In New York City at the time, in the years following Stonewall, there were intense discussions going on among gay people as to whether or not there was such a thing as gay literature, or gay culture in general. I’d gotten involved with the Gay Activists Alliance, and in time we’d started our first gay magazine, OUT, in 1973, but it only lasted two issues before folding. During that period I’d gotten close to a young guy just out of grad school named Chuck Ortleb, and we continued that discussion—intensively!—for the next couple of years. These discussions with Chuck ended up convincing me there was such a thing as gay literature and, more importantly, that a change of consciousness, a change in our imaginations, had to be the first step in fighting for gay rights. The best way to do that was through a literary magazine. Electoral politics was not at all a promising avenue at the time. So we ended up founding Christopher Street in 1976, one of the first gay literary magazines—and that got me fired for good from Macmillan.
So I needed a job. By then I was a hot young editor, my books were getting a lot of attention, and, more importantly, making good money. I had, if memory is correct, 47 job interviews. (It’s hard to remember but in the mid-’70s there were something like 280 publishing houses in Manhattan. Today there are five, and a handful of small presses.) At each one I’d put a copy of Christopher Street on the table and say, “Look, I’m gay and publicly involved with this gay literary magazine, so if that gives you a problem, we should just forget about the job and enjoy lunch, since this is a very good restaurant and you’re paying for it.” (In those days they always took you to these incredibly fancy restaurants for the interview.) And they would say, “Oh no, no,” picking up the magazine and leafing through it, “how interesting … interesting.”
And of the 47 interviews, I got exactly one call back, from a guy named Tom McCormack, who was running a small place called St. Martin’s Press in the Flatiron Building. Most of my publishing friends had never heard of St. Martin’s. I only knew it because they had published a couple of the earliest gay books (George Weinberg’s Society and the Healthy Homosexual, along with Roommates Can’t Always Be Lovers and Fire Island by Lige Clark and Jack Nichols). I ended up having five interviews with Tom, telling him that I was convinced there was a new market for gay fiction, and I wanted to try to publish to it—without a huge hullabaloo every time I tried to sign up a gay book. He agreed, and so I moved to St. Martin’s in 1977.
If I hadn’t run into Tom, I don’t think I ever would have had a career in publishing; it would have just been a five-year adventure in the business world.
Who, besides you, was openly gay and publishing gay titles in a mainstream house back then? I’m talking about gay men who’ve made a career publishing gay literature.

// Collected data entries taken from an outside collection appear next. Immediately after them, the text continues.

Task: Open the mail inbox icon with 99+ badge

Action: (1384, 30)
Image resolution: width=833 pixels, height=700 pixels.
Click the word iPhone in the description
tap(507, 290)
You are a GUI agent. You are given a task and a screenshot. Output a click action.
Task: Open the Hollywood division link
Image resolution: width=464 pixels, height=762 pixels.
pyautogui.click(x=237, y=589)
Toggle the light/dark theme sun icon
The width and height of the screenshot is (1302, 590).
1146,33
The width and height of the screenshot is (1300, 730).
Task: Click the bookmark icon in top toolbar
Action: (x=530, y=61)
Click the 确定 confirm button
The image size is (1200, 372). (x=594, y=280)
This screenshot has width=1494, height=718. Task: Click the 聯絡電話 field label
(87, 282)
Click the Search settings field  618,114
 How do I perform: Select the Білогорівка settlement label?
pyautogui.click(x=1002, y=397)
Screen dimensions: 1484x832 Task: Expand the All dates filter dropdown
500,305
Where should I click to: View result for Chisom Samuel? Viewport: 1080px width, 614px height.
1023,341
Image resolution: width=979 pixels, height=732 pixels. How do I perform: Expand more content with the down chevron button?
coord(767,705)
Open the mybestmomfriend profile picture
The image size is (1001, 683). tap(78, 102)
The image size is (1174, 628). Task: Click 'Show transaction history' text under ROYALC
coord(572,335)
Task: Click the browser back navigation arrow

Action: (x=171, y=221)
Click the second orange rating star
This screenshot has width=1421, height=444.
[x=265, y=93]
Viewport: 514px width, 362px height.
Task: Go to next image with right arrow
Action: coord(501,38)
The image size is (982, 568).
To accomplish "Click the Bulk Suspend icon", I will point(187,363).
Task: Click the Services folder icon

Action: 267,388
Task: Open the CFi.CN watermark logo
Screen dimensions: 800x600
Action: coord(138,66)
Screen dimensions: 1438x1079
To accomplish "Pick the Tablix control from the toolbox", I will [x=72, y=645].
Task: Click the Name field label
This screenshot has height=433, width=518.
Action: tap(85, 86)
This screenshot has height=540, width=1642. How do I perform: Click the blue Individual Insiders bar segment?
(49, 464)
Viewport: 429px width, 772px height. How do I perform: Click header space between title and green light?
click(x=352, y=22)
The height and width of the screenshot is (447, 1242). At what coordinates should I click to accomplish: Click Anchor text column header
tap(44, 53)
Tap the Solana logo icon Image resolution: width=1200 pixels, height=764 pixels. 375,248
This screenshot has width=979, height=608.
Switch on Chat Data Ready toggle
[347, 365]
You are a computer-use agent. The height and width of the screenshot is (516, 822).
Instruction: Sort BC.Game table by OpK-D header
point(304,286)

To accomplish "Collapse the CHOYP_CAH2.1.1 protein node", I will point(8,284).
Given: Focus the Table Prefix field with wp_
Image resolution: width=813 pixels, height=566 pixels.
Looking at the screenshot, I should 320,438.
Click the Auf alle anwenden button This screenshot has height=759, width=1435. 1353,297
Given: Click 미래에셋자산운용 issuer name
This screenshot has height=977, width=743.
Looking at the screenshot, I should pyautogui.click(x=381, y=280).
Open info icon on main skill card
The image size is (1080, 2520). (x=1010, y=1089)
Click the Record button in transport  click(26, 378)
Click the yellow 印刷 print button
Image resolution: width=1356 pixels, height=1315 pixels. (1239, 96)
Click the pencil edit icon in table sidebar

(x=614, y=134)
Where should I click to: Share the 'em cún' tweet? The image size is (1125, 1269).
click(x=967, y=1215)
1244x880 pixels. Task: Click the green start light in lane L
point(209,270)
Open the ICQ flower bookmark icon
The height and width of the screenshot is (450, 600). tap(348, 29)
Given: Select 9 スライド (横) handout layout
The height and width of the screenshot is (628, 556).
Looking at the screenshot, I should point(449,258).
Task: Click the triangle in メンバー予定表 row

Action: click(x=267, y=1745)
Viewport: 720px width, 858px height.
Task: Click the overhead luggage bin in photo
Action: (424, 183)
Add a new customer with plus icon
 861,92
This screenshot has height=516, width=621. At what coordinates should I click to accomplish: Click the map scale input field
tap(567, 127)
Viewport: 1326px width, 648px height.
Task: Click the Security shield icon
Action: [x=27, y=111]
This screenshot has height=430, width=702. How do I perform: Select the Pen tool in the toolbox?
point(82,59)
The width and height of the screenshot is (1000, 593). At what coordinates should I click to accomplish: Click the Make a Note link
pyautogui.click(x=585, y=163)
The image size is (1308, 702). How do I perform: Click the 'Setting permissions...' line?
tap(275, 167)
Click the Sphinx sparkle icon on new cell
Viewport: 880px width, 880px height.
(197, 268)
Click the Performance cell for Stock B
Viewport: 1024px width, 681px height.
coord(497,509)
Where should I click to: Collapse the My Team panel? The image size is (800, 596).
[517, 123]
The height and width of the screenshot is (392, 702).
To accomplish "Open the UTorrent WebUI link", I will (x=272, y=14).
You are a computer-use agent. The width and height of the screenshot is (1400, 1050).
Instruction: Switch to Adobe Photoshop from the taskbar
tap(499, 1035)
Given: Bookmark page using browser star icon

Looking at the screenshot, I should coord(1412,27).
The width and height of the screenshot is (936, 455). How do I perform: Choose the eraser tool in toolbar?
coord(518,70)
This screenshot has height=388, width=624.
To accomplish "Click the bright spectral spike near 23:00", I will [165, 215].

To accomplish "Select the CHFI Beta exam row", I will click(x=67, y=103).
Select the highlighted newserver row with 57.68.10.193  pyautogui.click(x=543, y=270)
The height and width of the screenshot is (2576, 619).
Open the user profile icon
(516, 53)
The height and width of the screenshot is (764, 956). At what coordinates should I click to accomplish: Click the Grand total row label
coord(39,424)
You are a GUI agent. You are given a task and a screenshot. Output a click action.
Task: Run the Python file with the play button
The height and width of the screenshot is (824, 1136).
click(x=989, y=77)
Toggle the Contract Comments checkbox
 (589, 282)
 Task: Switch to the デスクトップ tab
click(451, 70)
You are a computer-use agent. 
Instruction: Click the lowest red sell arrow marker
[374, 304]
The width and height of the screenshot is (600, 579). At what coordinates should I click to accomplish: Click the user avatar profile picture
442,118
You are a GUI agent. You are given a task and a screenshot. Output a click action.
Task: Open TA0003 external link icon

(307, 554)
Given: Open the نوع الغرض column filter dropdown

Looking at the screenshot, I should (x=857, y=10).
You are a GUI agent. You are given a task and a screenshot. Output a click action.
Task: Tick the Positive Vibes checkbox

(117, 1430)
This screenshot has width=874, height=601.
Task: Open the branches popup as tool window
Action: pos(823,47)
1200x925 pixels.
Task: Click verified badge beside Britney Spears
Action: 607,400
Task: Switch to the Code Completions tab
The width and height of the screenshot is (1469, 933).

In corporate publishing? Nobody. We’re talking mainstream New York publishing here. I don’t know about the rest of the country, but in New York publishing there was no one who was out. Which is why it was such a big deal when I came out publicly. And there were no small gay presses at the time with the exception of Gay Sunshinemagazine, which put out a couple of gay books. Interestingly enough, there were already several lesbian/feminist presses; Daughters in Vermont and a couple of others. One of the things that motivated me was that I had several very close lesbian friends, and I saw that they had several presses, and a number of magazines, but by 1976, gay men had virtually nothing comparable, except The Advocate.
Of course, lesbians had the advantage of the Women’s Movement. The women’s presses were basically lesbian (in most of their personnel and an awful lot of what they published) but were presented to the world as feminist presses. That’s why at the time lesbian literature was way ahead of gay literature; they had an allied audience of straight women interested in the work of lesbians, which made publication of such books and magazines financially viable, if limited. But gay men had no such allies who could augment the audience for gay books, so there were no small gay presses. Sasha Alyson started Alyson Books some years later, and when he did, he came to me for advice.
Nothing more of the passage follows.